Begin EXCERPT PROVIDED

Teleporting a quantum state

This post explores the results of trying quantum teleportation on an actual quantum computer™.

Suppose Alice has a quantum state she would like to send to Bob,

\(|\mathit{Alice\ state}\rangle = \alpha|0\rangle + \beta|1\rangle\),

and they both hold entangled qubits, \(|\mathit{Alice\ tangle}\rangle\) and \(|\mathit{Bob\ tangle}\rangle\). It’s possible to teleport \(|\mathit{Alice\ state}\rangle\) to Bob via the entanglement, even if they are millions of miles apart! I’m going for teleportation within a computer so not quite so far.

One step of the process, after some operators are applied, is that Alice measures her qubits and tells Bob what the outcomes were. These measurements – one of \(|0\rangle|0\rangle\), \(|0\rangle|1\rangle\), \(|1\rangle|0\rangle\), or \(|1\rangle|1\rangle\) at random – don’t reveal the qubit state being teleported. In fact Alice doesn’t even need to know the state, so could be relaying a private message. The communication of these two measurement outcomes can’t happen faster than light speed, so the teleportation doesn’t break relativity.

End EXCERPT PROVIDED
Begin INFORMATION SUPPLIED

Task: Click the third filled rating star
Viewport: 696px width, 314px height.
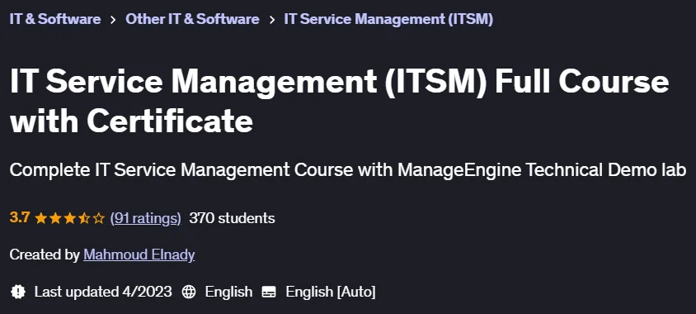Action: click(70, 218)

End INFORMATION SUPPLIED

* _PROBLEMS TO WORK ON_
• A. Output the passage of the quantum teleportation post from "Suppose Alice has" up to and including "quite so far.".
• B. According to the quantum teleportation post, why doesn't the teleportation break relativity?
• C. Take the quantum teleportation post further from the point where it stops.

* _TASK-BY-TASK OUTPUTS_
• A.
Suppose Alice has a quantum state she would like to send to Bob,

\(|\mathit{Alice\ state}\rangle = \alpha|0\rangle + \beta|1\rangle\),

and they both hold entangled qubits, \(|\mathit{Alice\ tangle}\rangle\) and \(|\mathit{Bob\ tangle}\rangle\). It’s possible to teleport \(|\mathit{Alice\ state}\rangle\) to Bob via the entanglement, even if they are millions of miles apart! I’m going for teleportation within a computer so not quite so far.

• B. The communication of Alice's two measurement outcomes can't happen faster than light speed.

• C.
Here’s a picture of the process, in lieu of a proper explanation (built and simulated using IBM Quantum Composer):

The pink bit over on the right hand size follows the rules below (lightly reordered from Flarend and Hilborn, 2022, p. 156) to recover the state depending on the outcomes of Alice’s measurements:

alice_tangle alice_state Gate to apply to bob_tangle
0 0 \(I\)
0 1 \(Z\)
1 0 \(X\)
1 1 \(Y\)

Here are the Pauli matrices referred to above:

\(X = \begin{pmatrix} 0&1\\ 1&0 \end{pmatrix}\)

\(Y = i\begin{pmatrix} 0&-1\\ 1&0 \end{pmatrix}\)

\(Z = \begin{pmatrix} 1&0\\ 0&-1 \end{pmatrix}\)

(\(i = \sqrt{-1}\).)

\(I\) is the \(2 \times 2\) identity matrix that does nothing, so there’s a chance that the correct state magics its way to Bob without him applying any transformation. Alice just needs to tell him when she measured her qubits.

It works in the simulator, but annoyingly doesn’t run on IBM’s quantum computers because of the way I encoded the conditionals (Error: Instruction bfunc is not supported [7001]). I’ve used a classical computing conditional to choose which of the four gates to apply, which requires a sort of dynamic quantum circuit that’s not supported.

But there’s another way! Since \(Y = iXZ\), we get the following:

alice_tangle alice_state Gate to apply to bob_tangle
0 0 \(I\)
0 1 \(Z\)
1 0 \(X\)
1 1 \(iXZ\)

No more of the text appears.